Sebagai akademisi, saya coba menganalisanya lebih jauh dan lebih dalam dari yang tampak di permukaan. Bila pengunduran diri Ratu Wulla atas adanya tekanan internal partai, artinya bukan atas dasar keinginannya sendiri, maka dalam kondisi demikian adanya campur tangan pengendali partai. Ruang ini yang saya sebut sebagai ruang keputusan ‘Proporsional Tertutup’.
Lalu apa itu sistem proporsional tertutup? Sistem proporsional tertutup adalah sistem pemilihan umum yang hanya memungkinkan masyarakat memilih partai politiknya saja, bukan calon wakil rakyat secara langsung. Saat pemilu dengan sistem ini, pemilih hanya mencoblos tanda gambar atau lambang partai dalam surat suara karena tidak tersedia daftar kandidat wakil rakyat di surat suara.
Sistem semacam ini berlaku sejak masa orde baru dari tahun 1971 sampai 1997 yang mana jumlah partai dibatasi hanya tiga saja, jadi daftar caleg tidak ada di surat suara hanya di umumkan di Tempat Pemungutan Suara (TPS), nantinya yang terpilih berdasarkan nomor urut. Nomor urut ditentukan oleh mekanisme internal partai.
Kata kunci dari penjelasan tersebut ada di ‘Mekanisme Internal Partai’. Artinya siapa yang duduk sebagai anggota Dewan ditentukan oleh partai itu bukan oleh calon.

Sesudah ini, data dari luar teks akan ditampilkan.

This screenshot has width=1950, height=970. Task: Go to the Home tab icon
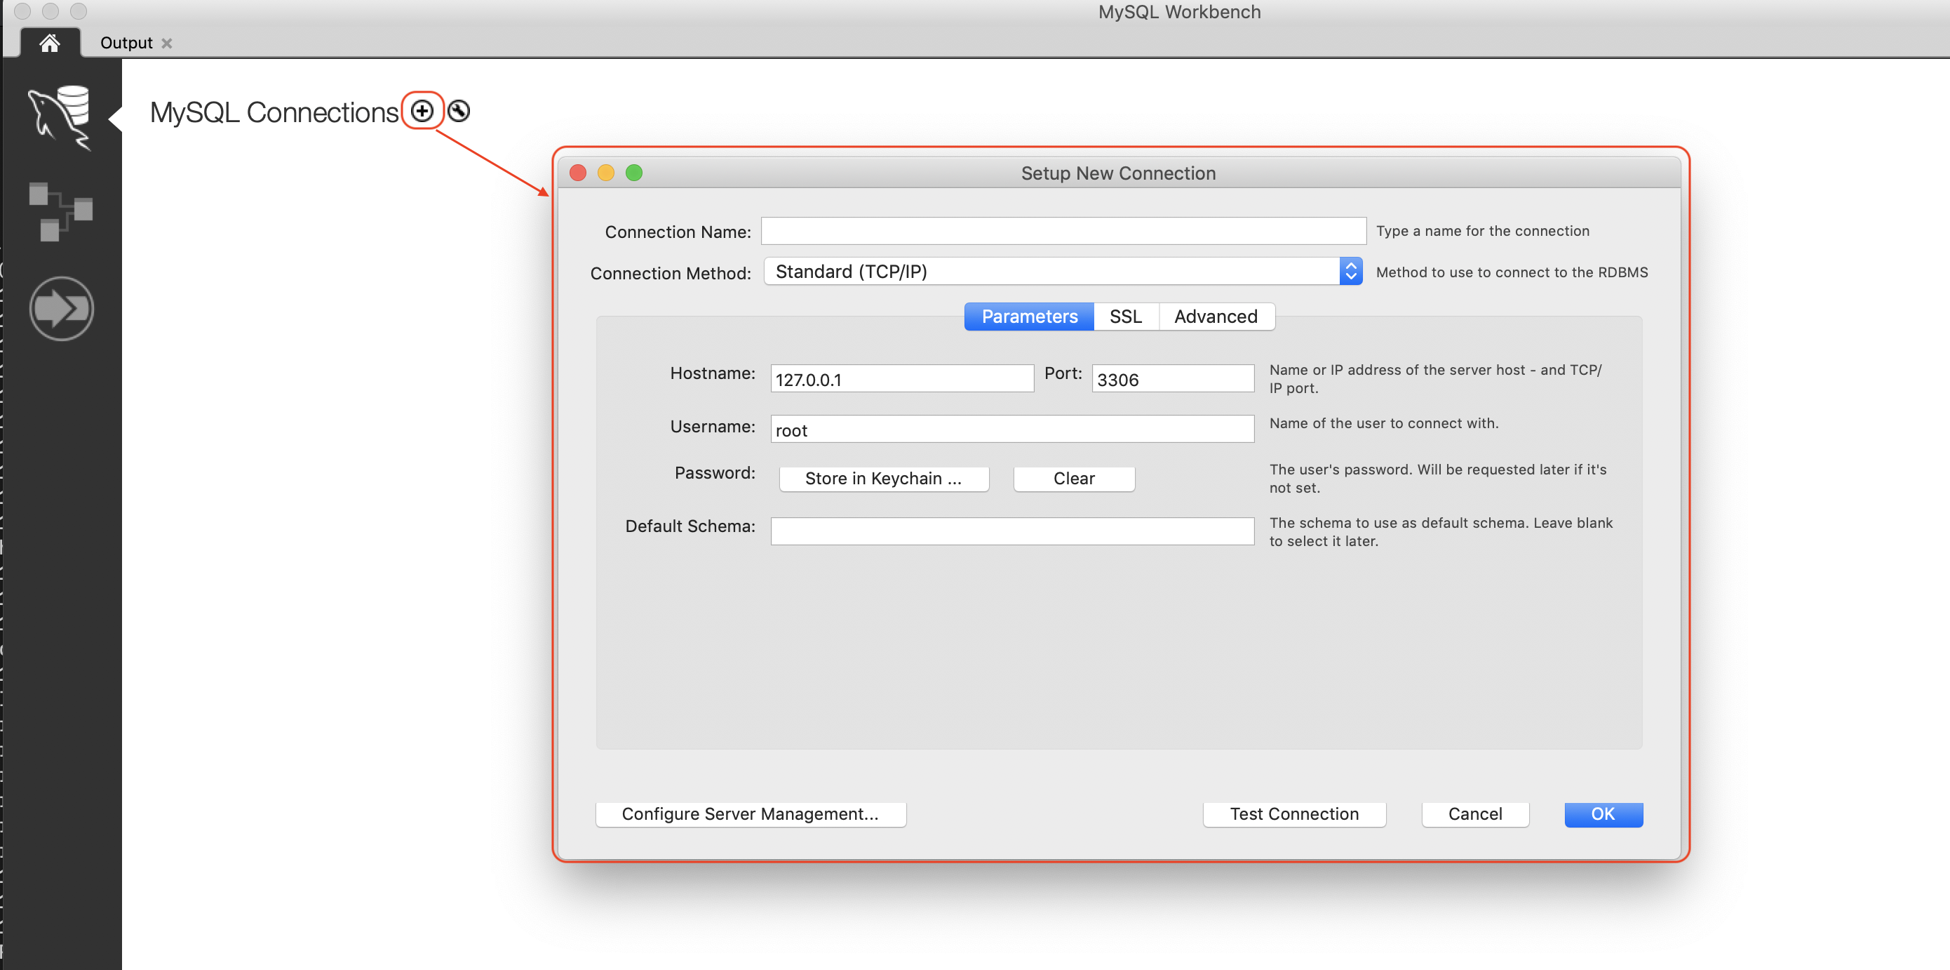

Jadi fenomena yang dialami Ratu Wulla seolah kasuistis yang mau mengasi bahwa mereka sedang menerpakan sistem propolsional tertutup. Bila demikian adanya maka hal semacam ini bukan teori baru dalam perpolitikan Indonesia. Apalagi sebelumnya, wacana sistem proporsional tertutup ini kembali mengemuka sebelum pemilu 2024 berlangsung.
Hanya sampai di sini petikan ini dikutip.